THE resignation of Susan Crawford of the Green Party from Clare County Council was prompted by an opportunity to take some ground breaking work on autism to the next level, she told The Clare Champion this week.

When a research team approached her about a concept she had been working on, Ms Crawford said she knew she would have to resign from the Council.

“My mind was made up for me for want of a better way of putting it. I was working on a medical device to relieve anxiety for kids with autism and a research team in DCU said they were really interested in driving this on, we want you for the team. I kind of had to make a call then, something had to give.”

She said that to concentrate on the research, she knew she would have to stand down from the Council.

Ms Crawford said work is currently taking place on patenting and intellectual property aspects of the device.

Giving a broad sketch of what it will be, she said, “It’s going to be a device where if you’re getting anxious your heart rate, breathing rate and skin response can be measured.

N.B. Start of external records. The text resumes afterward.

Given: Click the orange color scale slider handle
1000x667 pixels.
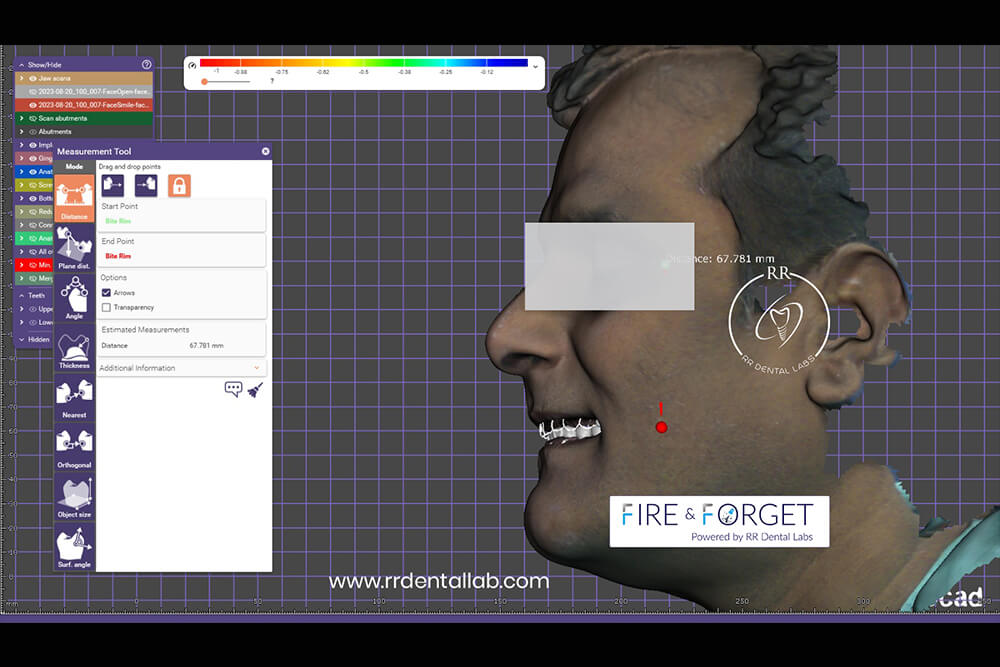Looking at the screenshot, I should 204,81.
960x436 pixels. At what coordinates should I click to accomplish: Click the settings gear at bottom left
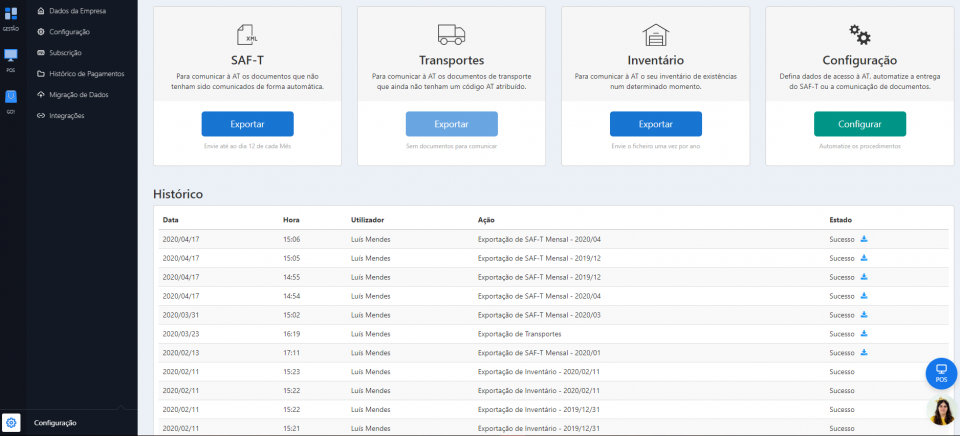11,422
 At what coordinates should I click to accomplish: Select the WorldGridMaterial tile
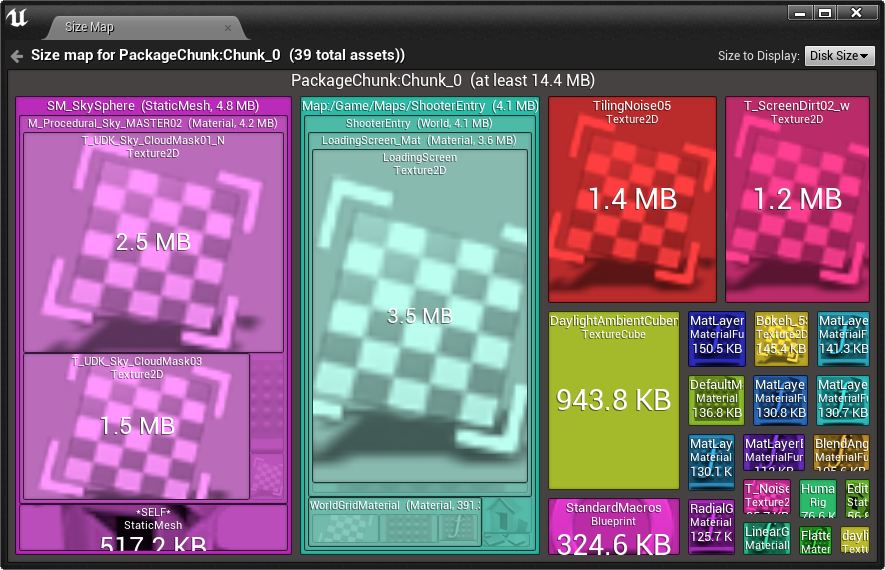click(x=395, y=522)
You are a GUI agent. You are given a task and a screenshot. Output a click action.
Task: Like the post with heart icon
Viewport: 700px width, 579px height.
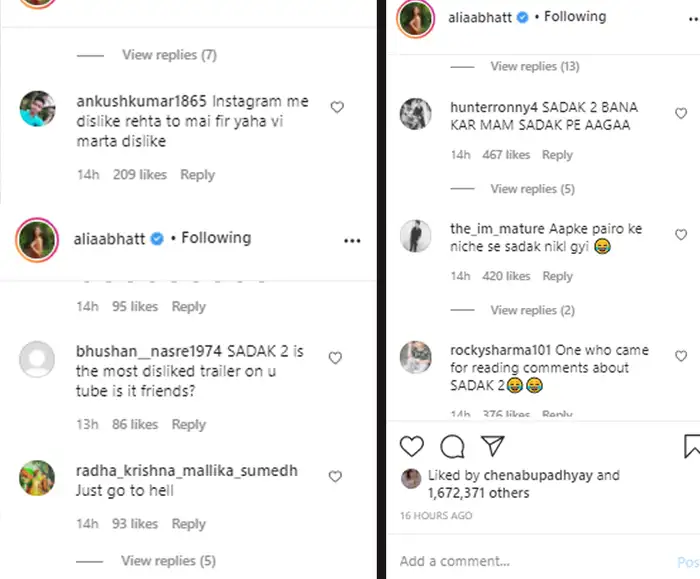click(412, 445)
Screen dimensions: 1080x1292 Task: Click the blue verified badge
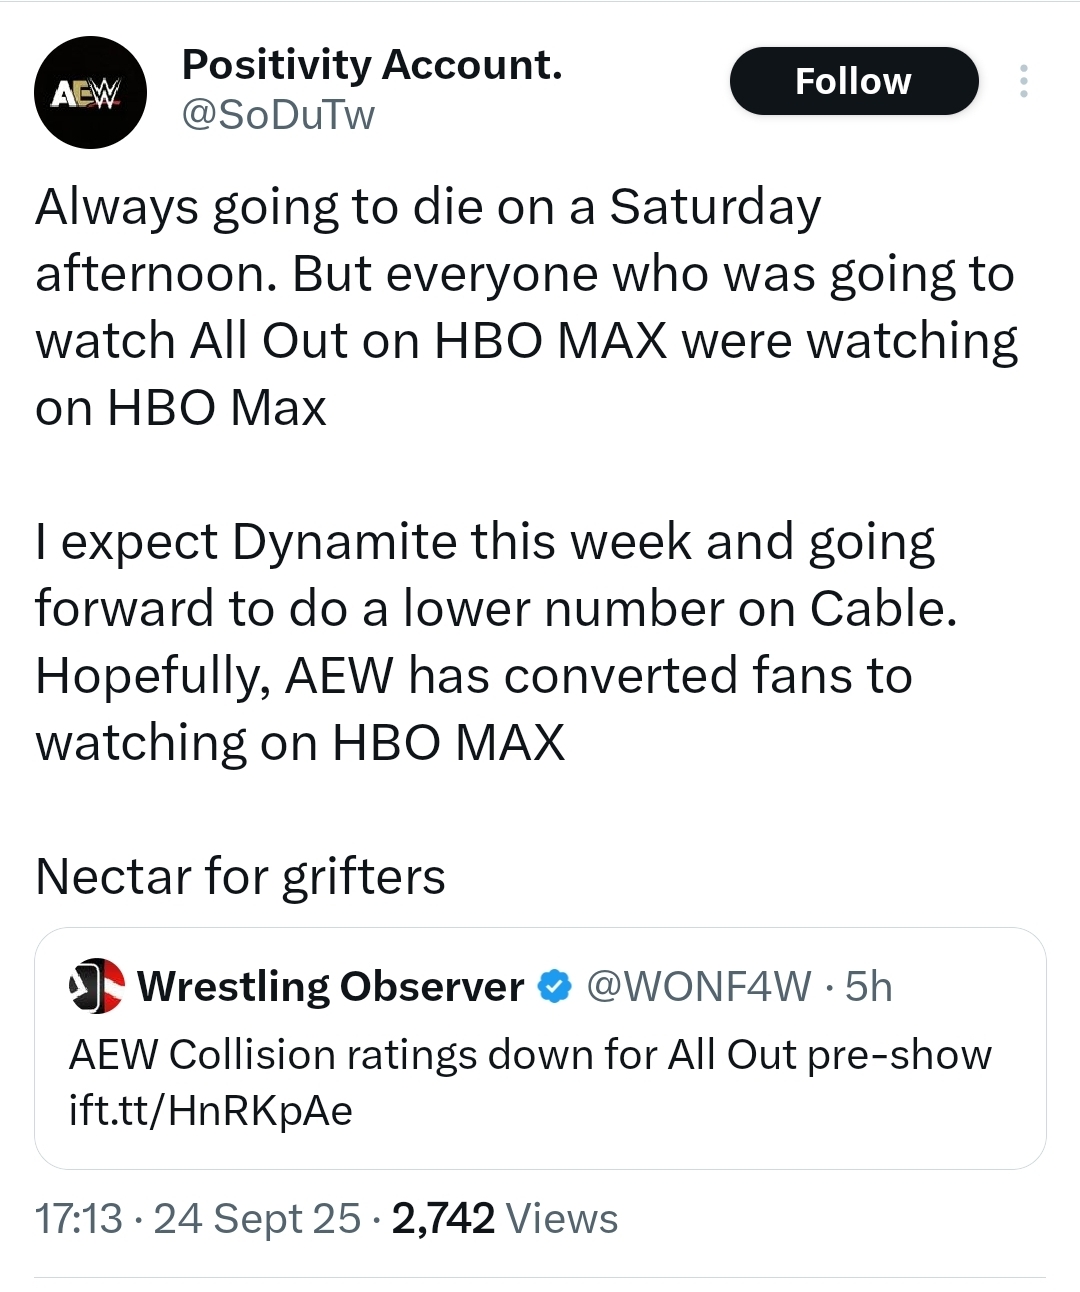coord(555,987)
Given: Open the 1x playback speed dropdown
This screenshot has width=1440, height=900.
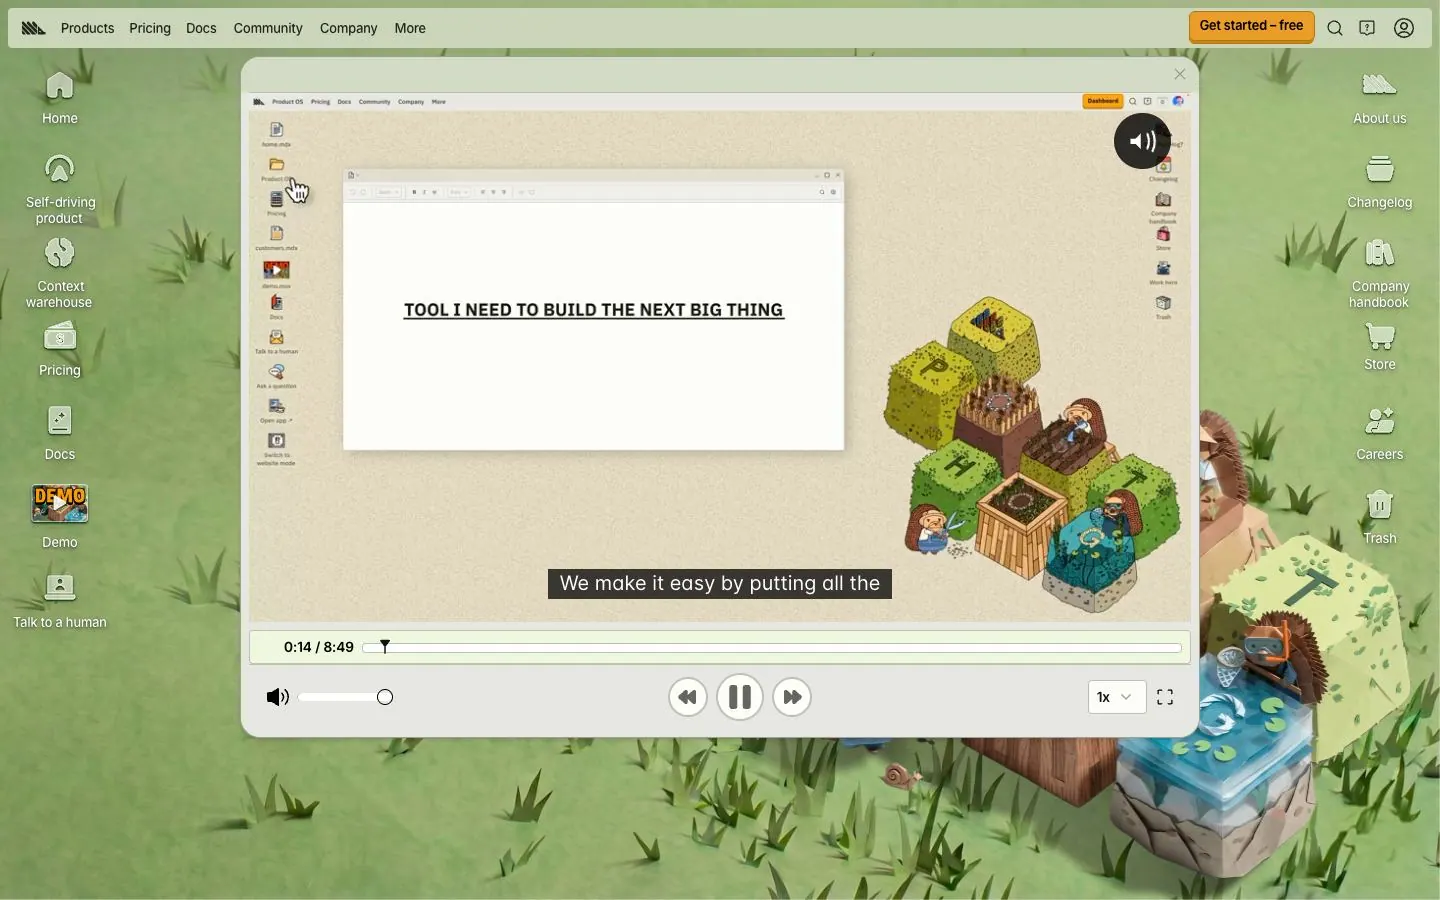Looking at the screenshot, I should 1117,697.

“Your anxiety levels would be fed into a rucksack that would give you a deep pressure hug to help alleviate the anxiety you are feeling. It’s called a hug octopus, that’s the premise of it. It’s dictated by the individual themselves.”

While she said the idea had been germinating for some time, Covid convinced her to really start work on it. “It was going on in my head for the last good while, and I hadn’t been moving it on. Covid gave me the chance to start working on it. During Covid I was running autism webinars with teachers, SNAs and that.

“The one thing that was coming up all the time was the anxiety of kids who hadn’t access to their schools and parents were finding all that very stressful. I said I better start putting this down on paper and drawing it up right. That’s how it all evolved really.”

Long before she entered politics, autism had been a huge part of her professional and personal life. “It’s been my bread and butter, my own son was 26 when he was diagnosed, my PhD is in autism, I was lecturing and researching in UCC for years. I suppose I’m going back into a space that is specifically autism focused, which suits me.”

While she will leave the County Council after just one year, she says she did enjoy it quite a lot. “The support was mighty, the staff in the Council were brilliant.

“I had never been involved actively in politics, but I came with a green ethos, growing our own, sustainability and that. I enjoyed it, I learned an awful lot. The county councillors were brilliant. The lads in North Clare were just super, in the MD we were very fortunate to have John O’Malley as Senior Executive Officer, he’s from Miltown and I’d have ran and cycled with John over the years. We have great people in our area, so there were a lot of people I could ring up and say what does this mean, or where do you go for this, and talk about things.”

She was glad to have the chance to advance facilities for people with autism through her role on the local authority. “I had put in a motion to know could we look at driving on Clare as having an autism strategy. Everybody unanimously supported that and it was brilliant.

The West Clare MD at the moment is piloting it, autism awareness training has been rolled out for free for the last few months to communities and to groups. The first autism camp started today in Cusack Park which is fantastic. We’ve started giving out sensory kits to the different community groups, to the GAA in Miltown, to churches, so if there is someone autistic in a space and they are getting anxious they can ask their Mam or Dad or whoever is supporting them for it, to help them be less anxious. I’ve just been down in Kilmihil looking at the same approach and how you develop a sensory space for the People’s Park there.

“We’ve been designing communication boards, we’ve two gone up in Miltown, we’ve two being made for Moy and Inagh. I’ve done my own area and the other councillors will do theirs, there’s support for communities to get these done.”

Ms Crawford stresses that things that benefit people with autism benefit everyone else too.

“What’s good for people who are autistic is good for everybody; regulated environments, things calm, things solid, things structured well, have an idea when change is happening. All of these things suit us all.”

She says she did enjoy her time in local politics and feels there were improvements in her area.

“People have been brilliant during my short time in the Council. We have a couple of commemorative gardens built, we have a community garden being built now in Miltown, we’ve redone the playground, we’re just putting in a sensory space, there’s lots of things that have happened during the year, which is great. People locally are fantastic, they really want to support anyone who is driving to drive something positive.”